On the Left, four main flaws are identified, political universalism, the absence of a concrete anthropology leading to unrealistic assumptions about human nature, a belief in progress, and a moralism focused on the complaints and grievances of victim groups. Therefore, the Left disregards things such as national borders, ignores the value of pre-capitalist modes of production, and has fallen into the trap of fighting for various identity politics groups at the expense of class struggle. Instead of attacking capitalism, the Left now focuses on “anti-racism” or “sexual liberation,” which only serve to break down the barriers impeding the flow of capital and lead to further individualism in the social sphere.

To challenge the capitalist system, a new class consciousness must reappear, against individualism a “collective will” must be formed. This will must come from the bottom up, being built locally, against the global hyperclass. It must be intransigently revolutionary. Benoist repeats the advice of Sorel to the revolutionary syndicalists “to take the early Christians as their example: those who absolutely rejected the world they were fighting against.” Finally, he identifies the target of this new struggle, “The principal enemy is at once the most harmful and, above all, the most powerful. Today it is capitalism and the market society on the economic level, liberalism on the political level, individualism on the philosophical level, and the United States on the geopolitical level.” He calls for an alliance from forces as disparate as Castroism and Christianity to challenge these enemies: “The enemies of my enemies are not necessarily my friends, but they are necessarily allies. I am notoriously not a Castroist, but I will always support Castro in his fight against American imperialism. I am notoriously not a Christian, but I will always support Christians every time they struggle against the power of money. Those who reason otherwise do not have a sense of the priorities or the stakes. They are quite simply accomplices.”

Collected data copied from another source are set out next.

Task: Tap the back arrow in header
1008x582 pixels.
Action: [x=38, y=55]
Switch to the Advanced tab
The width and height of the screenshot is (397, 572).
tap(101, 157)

In conclusion, On the Brink of the Abyss is an absolutely indispensable book for the enemies of the system. Anyone who wishes to see the return of traditional communities and a life with natural limits, must assimilate Alain de Benoist’s devastating critique of capitalism, liberalism, and globalism, and heed the call to rebellion. This is particularly necessary for those in the English speaking world who fancy themselves as radicals, yet still operate according to the logic of the market that is so dominant in those nations. There can be no compromise with capital, it is the part of the world that we must bring to an end. He has clearly shown us where the enemies stand, and where we must take aim.